WHAT YOU WILL DO: For the listing below, output exactly the lines from the line with "Cookie Policy (73, 2558)" up to and including the line with "The Allman Brothers Band with", and no other lines.

RECORDS FOR THE EXERCISE:
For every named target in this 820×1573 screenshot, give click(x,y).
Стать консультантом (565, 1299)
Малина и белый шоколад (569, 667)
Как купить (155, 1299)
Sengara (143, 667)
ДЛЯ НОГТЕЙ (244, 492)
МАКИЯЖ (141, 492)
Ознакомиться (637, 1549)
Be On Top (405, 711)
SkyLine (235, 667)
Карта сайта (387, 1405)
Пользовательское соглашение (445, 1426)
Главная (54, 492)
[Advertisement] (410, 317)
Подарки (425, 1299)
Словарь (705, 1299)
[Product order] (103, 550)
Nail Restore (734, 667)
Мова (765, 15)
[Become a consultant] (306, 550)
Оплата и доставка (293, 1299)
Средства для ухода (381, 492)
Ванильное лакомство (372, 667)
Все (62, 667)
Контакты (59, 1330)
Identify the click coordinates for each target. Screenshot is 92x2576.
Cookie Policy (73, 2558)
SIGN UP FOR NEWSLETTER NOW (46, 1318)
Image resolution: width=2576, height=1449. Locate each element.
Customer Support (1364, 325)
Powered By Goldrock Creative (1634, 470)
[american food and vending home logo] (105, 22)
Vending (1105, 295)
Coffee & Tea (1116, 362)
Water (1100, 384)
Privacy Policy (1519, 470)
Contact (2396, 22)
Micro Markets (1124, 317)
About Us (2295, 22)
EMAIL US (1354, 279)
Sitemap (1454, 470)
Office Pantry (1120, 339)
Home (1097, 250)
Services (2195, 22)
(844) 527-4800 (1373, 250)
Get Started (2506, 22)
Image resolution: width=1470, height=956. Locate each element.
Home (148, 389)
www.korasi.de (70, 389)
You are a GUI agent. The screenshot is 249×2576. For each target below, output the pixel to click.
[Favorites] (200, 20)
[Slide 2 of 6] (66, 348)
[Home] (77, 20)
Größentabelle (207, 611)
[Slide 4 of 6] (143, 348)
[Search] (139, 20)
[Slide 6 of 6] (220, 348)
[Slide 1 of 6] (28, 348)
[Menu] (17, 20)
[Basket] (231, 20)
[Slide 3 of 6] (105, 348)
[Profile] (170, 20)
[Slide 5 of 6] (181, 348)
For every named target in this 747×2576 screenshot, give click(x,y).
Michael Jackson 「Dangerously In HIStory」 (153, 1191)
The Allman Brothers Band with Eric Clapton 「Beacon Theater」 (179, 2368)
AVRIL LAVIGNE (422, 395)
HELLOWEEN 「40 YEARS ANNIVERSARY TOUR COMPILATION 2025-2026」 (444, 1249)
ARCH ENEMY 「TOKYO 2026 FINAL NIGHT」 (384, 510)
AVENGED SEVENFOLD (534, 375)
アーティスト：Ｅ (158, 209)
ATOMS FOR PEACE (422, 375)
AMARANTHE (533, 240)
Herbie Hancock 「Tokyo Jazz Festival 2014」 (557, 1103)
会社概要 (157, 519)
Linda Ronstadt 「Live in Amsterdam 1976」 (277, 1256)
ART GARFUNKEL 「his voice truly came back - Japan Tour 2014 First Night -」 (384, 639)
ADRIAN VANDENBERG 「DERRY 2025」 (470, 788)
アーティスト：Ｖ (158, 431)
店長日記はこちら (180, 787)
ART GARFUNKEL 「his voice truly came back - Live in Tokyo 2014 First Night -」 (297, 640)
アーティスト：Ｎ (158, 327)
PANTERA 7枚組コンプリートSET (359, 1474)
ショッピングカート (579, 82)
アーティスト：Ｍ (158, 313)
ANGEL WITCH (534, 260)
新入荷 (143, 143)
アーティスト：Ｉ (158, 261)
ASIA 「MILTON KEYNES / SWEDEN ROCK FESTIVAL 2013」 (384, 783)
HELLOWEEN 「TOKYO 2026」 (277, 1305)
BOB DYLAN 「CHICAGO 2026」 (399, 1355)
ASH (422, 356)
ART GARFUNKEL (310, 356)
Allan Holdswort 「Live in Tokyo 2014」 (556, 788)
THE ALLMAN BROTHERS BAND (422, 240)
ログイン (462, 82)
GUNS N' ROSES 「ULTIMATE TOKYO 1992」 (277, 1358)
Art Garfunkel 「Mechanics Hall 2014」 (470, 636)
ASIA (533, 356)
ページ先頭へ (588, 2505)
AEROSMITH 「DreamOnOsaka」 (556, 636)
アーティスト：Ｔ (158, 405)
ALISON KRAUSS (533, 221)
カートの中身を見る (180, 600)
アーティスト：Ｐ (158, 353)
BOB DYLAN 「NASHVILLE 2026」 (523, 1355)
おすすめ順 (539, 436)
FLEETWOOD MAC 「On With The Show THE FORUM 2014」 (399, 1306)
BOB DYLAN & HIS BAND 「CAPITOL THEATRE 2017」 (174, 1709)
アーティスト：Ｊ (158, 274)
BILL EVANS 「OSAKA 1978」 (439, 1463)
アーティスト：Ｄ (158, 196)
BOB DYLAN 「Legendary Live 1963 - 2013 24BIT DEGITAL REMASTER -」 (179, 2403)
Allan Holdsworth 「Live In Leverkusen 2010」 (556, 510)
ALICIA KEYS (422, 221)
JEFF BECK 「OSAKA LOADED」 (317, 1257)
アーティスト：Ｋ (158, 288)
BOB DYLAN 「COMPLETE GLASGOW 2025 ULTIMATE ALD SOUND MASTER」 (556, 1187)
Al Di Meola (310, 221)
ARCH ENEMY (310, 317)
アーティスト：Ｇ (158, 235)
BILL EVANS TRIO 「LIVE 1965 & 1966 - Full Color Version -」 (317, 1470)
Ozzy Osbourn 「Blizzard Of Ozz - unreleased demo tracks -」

TASK RESULT:
Cookie Policy (73, 2558)
SIGN UP FOR NEWSLETTER NOW (46, 1318)
Image resolution: width=2576, height=1449. Locate each element.
Customer Support (1364, 325)
Powered By Goldrock Creative (1634, 470)
[american food and vending home logo] (105, 22)
Vending (1105, 295)
Coffee & Tea (1116, 362)
Water (1100, 384)
Privacy Policy (1519, 470)
Contact (2396, 22)
Micro Markets (1124, 317)
About Us (2295, 22)
EMAIL US (1354, 279)
Sitemap (1454, 470)
Office Pantry (1120, 339)
Home (1097, 250)
Services (2195, 22)
(844) 527-4800 (1373, 250)
Get Started (2506, 22)
Image resolution: width=1470, height=956. Locate each element.
Home (148, 389)
www.korasi.de (70, 389)
You are a GUI agent. The screenshot is 249×2576. For each target below, output the pixel to click.
[Favorites] (200, 20)
[Slide 2 of 6] (66, 348)
[Home] (77, 20)
Größentabelle (207, 611)
[Slide 4 of 6] (143, 348)
[Search] (139, 20)
[Slide 6 of 6] (220, 348)
[Slide 1 of 6] (28, 348)
[Menu] (17, 20)
[Basket] (231, 20)
[Slide 3 of 6] (105, 348)
[Profile] (170, 20)
[Slide 5 of 6] (181, 348)
For every named target in this 747×2576 screenshot, give click(x,y).
Michael Jackson 「Dangerously In HIStory」 (153, 1191)
The Allman Brothers Band with Eric Clapton 「Beacon Theater」 (179, 2368)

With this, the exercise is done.